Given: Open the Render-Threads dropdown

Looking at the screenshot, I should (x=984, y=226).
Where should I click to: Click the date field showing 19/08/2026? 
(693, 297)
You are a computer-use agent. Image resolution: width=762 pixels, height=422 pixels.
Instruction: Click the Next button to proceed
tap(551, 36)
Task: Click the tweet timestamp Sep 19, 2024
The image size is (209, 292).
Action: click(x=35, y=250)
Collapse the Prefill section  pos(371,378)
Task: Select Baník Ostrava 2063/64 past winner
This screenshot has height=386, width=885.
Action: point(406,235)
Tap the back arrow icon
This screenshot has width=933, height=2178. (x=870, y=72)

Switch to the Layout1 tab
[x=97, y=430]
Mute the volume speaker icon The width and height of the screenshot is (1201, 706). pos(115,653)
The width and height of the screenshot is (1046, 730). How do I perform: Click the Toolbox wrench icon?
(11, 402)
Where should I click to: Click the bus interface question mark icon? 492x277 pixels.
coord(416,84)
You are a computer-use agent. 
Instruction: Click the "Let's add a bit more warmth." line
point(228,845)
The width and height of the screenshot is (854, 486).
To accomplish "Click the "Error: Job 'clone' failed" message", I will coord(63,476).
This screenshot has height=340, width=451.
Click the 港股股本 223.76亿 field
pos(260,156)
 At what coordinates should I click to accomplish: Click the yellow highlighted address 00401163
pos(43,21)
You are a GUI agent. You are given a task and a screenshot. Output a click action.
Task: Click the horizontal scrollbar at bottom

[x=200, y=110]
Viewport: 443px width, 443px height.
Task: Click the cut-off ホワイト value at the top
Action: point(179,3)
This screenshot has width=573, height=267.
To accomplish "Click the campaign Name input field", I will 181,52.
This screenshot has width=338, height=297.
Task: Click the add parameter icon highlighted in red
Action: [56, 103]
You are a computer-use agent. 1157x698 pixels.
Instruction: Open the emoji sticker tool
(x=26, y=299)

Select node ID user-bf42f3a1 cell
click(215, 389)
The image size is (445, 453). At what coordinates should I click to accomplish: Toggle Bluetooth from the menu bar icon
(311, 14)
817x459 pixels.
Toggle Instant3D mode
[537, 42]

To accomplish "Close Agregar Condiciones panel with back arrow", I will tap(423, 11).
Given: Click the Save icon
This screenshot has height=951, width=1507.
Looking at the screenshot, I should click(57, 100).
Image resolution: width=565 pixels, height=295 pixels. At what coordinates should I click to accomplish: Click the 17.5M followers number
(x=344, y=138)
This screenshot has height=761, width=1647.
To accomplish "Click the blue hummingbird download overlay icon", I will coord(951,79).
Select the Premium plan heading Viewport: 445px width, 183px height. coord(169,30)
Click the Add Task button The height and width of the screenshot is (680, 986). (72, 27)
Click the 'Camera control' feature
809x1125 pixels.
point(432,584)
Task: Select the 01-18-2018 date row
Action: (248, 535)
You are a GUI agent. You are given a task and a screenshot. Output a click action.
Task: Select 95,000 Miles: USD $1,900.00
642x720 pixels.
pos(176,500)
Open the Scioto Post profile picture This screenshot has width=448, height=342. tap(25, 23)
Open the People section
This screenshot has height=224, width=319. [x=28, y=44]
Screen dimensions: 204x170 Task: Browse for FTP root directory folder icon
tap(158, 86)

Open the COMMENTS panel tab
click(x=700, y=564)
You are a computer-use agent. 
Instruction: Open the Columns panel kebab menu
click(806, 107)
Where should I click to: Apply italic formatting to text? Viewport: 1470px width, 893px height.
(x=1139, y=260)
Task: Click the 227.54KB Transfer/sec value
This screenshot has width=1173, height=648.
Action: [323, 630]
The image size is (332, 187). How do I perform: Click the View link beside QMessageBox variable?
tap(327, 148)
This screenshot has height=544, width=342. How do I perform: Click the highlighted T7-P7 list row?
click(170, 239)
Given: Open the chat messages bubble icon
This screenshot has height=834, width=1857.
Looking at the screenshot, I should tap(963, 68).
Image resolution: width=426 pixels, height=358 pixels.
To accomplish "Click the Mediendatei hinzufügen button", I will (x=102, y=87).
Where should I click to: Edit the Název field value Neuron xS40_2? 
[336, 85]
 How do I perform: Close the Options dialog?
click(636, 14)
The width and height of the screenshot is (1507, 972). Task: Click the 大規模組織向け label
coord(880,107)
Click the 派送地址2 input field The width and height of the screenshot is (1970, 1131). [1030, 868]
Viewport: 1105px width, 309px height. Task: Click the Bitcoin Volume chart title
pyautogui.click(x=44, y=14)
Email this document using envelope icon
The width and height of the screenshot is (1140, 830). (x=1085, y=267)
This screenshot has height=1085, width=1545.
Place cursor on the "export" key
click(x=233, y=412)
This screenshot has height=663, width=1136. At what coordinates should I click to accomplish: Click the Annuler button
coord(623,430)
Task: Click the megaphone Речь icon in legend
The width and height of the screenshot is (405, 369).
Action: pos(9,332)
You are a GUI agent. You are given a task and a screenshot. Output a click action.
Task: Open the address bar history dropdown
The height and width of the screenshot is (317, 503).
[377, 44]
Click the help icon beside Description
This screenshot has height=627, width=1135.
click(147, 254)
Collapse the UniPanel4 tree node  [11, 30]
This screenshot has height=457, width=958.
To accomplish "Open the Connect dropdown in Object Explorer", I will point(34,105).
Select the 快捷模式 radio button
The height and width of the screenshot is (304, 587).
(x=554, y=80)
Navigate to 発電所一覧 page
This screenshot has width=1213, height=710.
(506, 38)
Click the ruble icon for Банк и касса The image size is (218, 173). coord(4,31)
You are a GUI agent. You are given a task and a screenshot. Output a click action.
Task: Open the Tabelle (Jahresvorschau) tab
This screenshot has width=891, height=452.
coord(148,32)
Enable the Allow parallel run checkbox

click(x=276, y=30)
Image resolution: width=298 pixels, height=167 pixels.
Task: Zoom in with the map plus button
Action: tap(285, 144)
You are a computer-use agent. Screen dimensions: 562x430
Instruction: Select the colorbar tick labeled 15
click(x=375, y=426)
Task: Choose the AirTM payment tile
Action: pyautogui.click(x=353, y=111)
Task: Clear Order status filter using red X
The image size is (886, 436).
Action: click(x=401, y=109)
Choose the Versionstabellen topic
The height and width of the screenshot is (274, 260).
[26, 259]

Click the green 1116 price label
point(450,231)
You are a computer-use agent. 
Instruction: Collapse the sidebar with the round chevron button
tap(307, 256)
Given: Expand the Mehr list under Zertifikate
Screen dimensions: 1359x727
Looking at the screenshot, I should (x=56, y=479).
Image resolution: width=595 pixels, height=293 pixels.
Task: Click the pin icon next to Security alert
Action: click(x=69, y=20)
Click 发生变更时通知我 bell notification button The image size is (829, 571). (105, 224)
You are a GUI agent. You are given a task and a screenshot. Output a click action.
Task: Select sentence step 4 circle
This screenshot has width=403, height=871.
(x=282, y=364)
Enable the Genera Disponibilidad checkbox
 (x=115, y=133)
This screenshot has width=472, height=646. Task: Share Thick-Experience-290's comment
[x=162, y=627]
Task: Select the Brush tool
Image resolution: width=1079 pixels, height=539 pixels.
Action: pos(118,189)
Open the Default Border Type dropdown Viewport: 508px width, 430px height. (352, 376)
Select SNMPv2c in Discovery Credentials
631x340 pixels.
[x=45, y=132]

+++

Copy the records from the very first line up to and including the line with "coord(416,84)", keeping every line unchanged.

Given: Open the Render-Threads dropdown

Looking at the screenshot, I should (x=984, y=226).
Where should I click to: Click the date field showing 19/08/2026? 
(693, 297)
You are a computer-use agent. Image resolution: width=762 pixels, height=422 pixels.
Instruction: Click the Next button to proceed
tap(551, 36)
Task: Click the tweet timestamp Sep 19, 2024
The image size is (209, 292).
Action: click(x=35, y=250)
Collapse the Prefill section  pos(371,378)
Task: Select Baník Ostrava 2063/64 past winner
This screenshot has height=386, width=885.
Action: point(406,235)
Tap the back arrow icon
This screenshot has width=933, height=2178. (x=870, y=72)

Switch to the Layout1 tab
[x=97, y=430]
Mute the volume speaker icon The width and height of the screenshot is (1201, 706). pos(115,653)
The width and height of the screenshot is (1046, 730). How do I perform: Click the Toolbox wrench icon?
(11, 402)
Where should I click to: Click the bus interface question mark icon? 492x277 pixels.
coord(416,84)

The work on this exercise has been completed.